深度强化学习（DRL）通过使智能体通过与其环境的交互学习最佳策略，在自动驾驶、医疗保健和机器人等各个领域取得了重大进展。然而，DRL在安全关键领域的应用面临着挑战，特别是在学习策略的安全性方面。DRL主体以奖励最大化为目标，可能会选择不安全的行为，导致安全违规。因此，运行时安全监控对于确保这些代理的安全操作至关重要，尤其是在不可预测和动态的环境中。本文介绍了一种专门为DRL代理设计的黑盒安全监测方法SMARLA。SMARLA利用机器学习，通过观察代理在执行过程中的行为来预测安全违规行为。该方法基于q值，它反映了在特定状态下采取行动的预期回报。SMARLA采用状态抽象来降低状态空间的复杂性，增强了监控模型的预测能力。这样的抽象可以使不安全状态的早期检测成为可能，允许在事故发生之前实施纠正和预防措施。我们通过在DRL研究中广泛使用的三个知名案例对SMARLA进行了定量和定性验证。实证结果表明，SMARLA在预测安全违规方面是准确的，假阳性率低，并且可以在违规发生之前的早期阶段（大约在代理执行的中途）预测违规。我们还讨论了不同的决策标准，基于预测违规概率的置信区间，以触发安全机制，旨在早期检测和低假阳性率之间的权衡。

本文章由计算机程序翻译，如有差异，请以英文原文为准。

查看原文

微信好友朋友圈 QQ好友复制链接

本刊更多论文

SMARLA: A Safety Monitoring Approach for Deep Reinforcement Learning Agents

Deep Reinforcement Learning (DRL) has made significant advancements in various fields, such as autonomous driving, healthcare, and robotics, by enabling agents to learn optimal policies through interactions with their environments. However, the application of DRL in safety-critical domains presents challenges, particularly concerning the safety of the learned policies. DRL agents, which are focused on maximizing rewards, may select unsafe actions, leading to safety violations. Runtime safety monitoring is thus essential to ensure the safe operation of these agents, especially in unpredictable and dynamic environments. This paper introduces SMARLA , a black-box safety monitoring approach specifically designed for DRL agents. SMARLA utilizes machine learning to predict safety violations by observing the agent's behavior during execution. The approach is based on Q-values, which reflect the expected reward for taking actions in specific states.

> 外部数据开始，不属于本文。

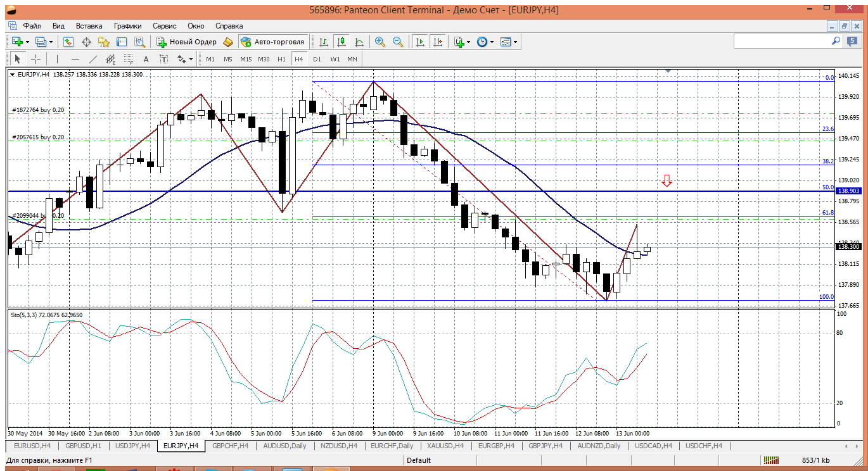Screen dimensions: 868x471
Task: Select the vertical line drawing tool
Action: click(x=57, y=59)
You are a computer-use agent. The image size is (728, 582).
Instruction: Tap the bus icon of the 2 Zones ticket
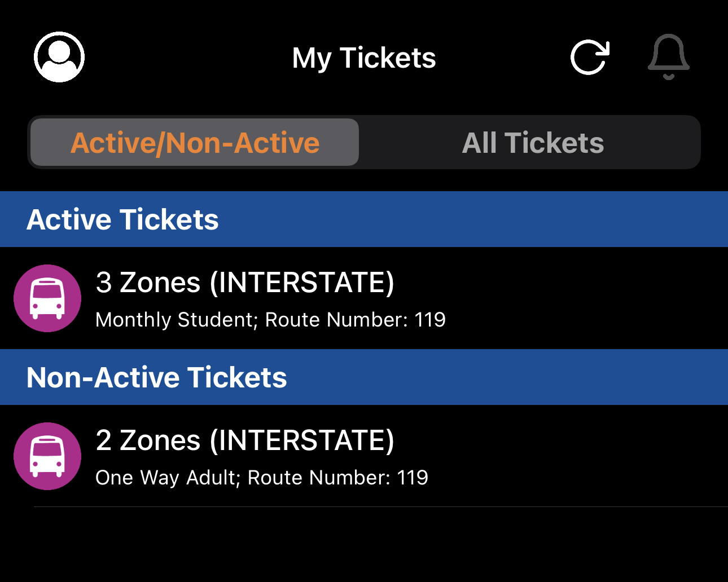[x=47, y=456]
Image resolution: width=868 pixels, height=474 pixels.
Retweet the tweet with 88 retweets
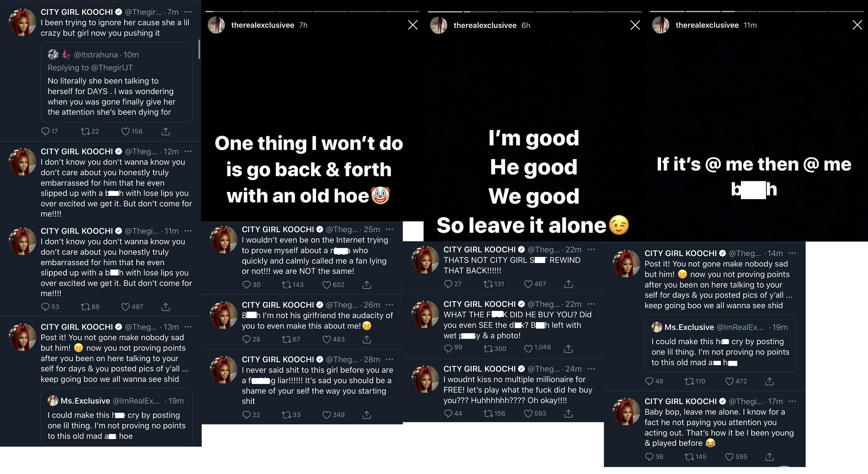click(x=85, y=306)
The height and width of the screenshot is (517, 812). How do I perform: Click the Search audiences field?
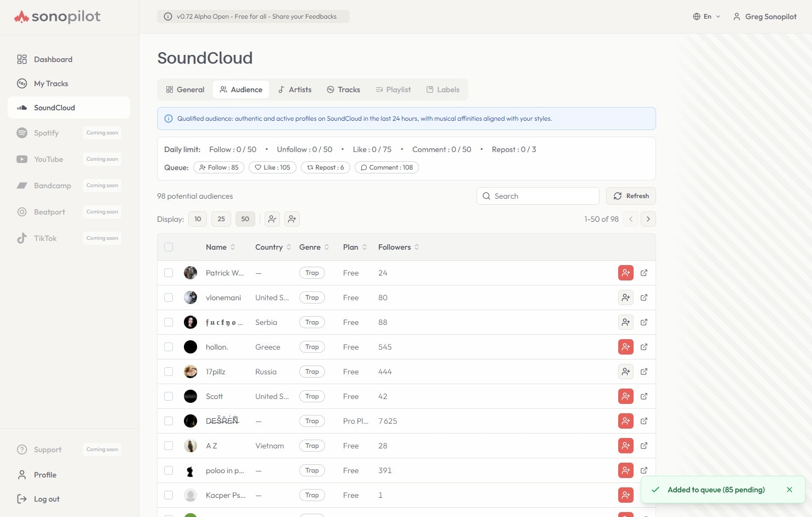(538, 196)
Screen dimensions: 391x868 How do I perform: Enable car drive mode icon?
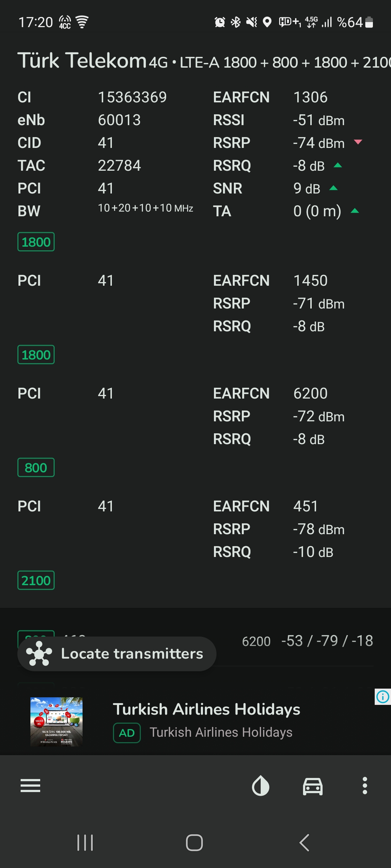[x=313, y=786]
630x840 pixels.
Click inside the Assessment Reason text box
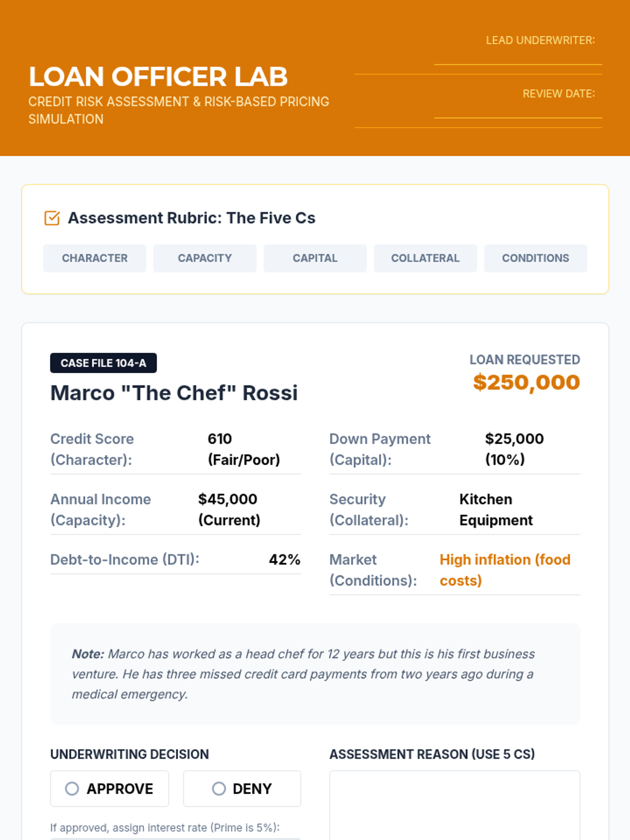455,806
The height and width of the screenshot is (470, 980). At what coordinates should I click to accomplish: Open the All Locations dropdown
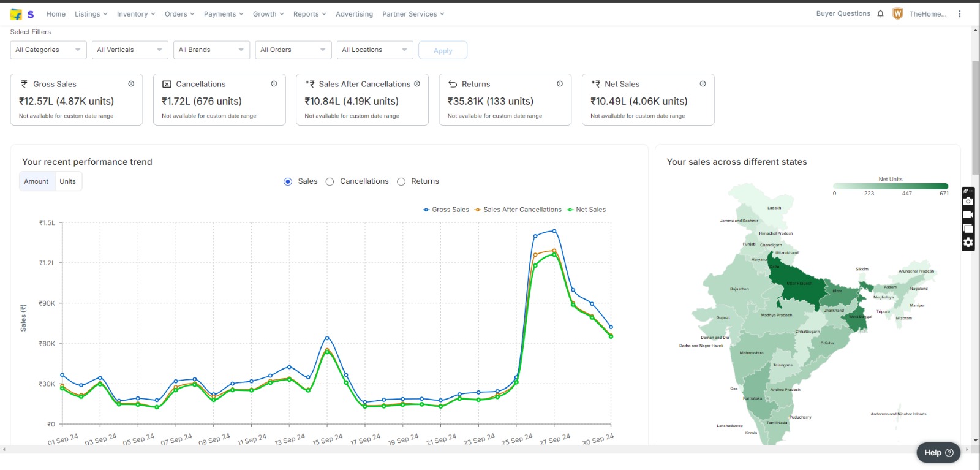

SMARLA employs state abstraction to reduce the complexity of the state space, enhancing the predictive capabilities of the monitoring model. Such abstraction enables the early detection of unsafe states, allowing for the implementation of corrective and preventive measures before incidents occur. We quantitatively and qualitatively validated SMARLA on three well-known case studies widely used in DRL research. Empirical results reveal that SMARLA is accurate at predicting safety violations, with a low false positive rate, and can predict violations at an early stage, approximately halfway through the execution of the agent, before violations occur. We also discuss different decision criteria, based on confidence intervals of the predicted violation probabilities, to trigger safety mechanisms aiming at a trade-off between early detection and low false positive rates.

求助全文

通过发布文献求助，成功后即可免费获取论文全文。去求助

来源期刊

IEEE Transactions on Software Engineering 工程技术-工程：电子与电气

CiteScore

9.70

自引率

10.80%

发文量

724

审稿时长

6 months

期刊介绍： IEEE Transactions on Software Engineering seeks contributions comprising well-defined theoretical results and empirical studies with potential impacts on software construction, analysis, or management. The scope of this Transactions extends from fundamental mechanisms to the development of principles and their application in specific environments. Specific topic areas include: a) Development and maintenance methods and models: Techniques and principles for specifying, designing, and implementing software systems, encompassing notations and process models. b) Assessment methods: Software tests, validation, reliability models, test and diagnosis procedures, software redundancy, design for error control, and measurements and evaluation of process and product aspects. c) Software project management: Productivity factors, cost models, schedule and organizational issues, and standards. d) Tools and environments: Specific tools, integrated tool environments, associated architectures, databases, and parallel and distributed processing issues. e) System issues: Hardware-software trade-offs. f) State-of-the-art surveys: Syntheses and comprehensive reviews of the historical development within specific areas of interest.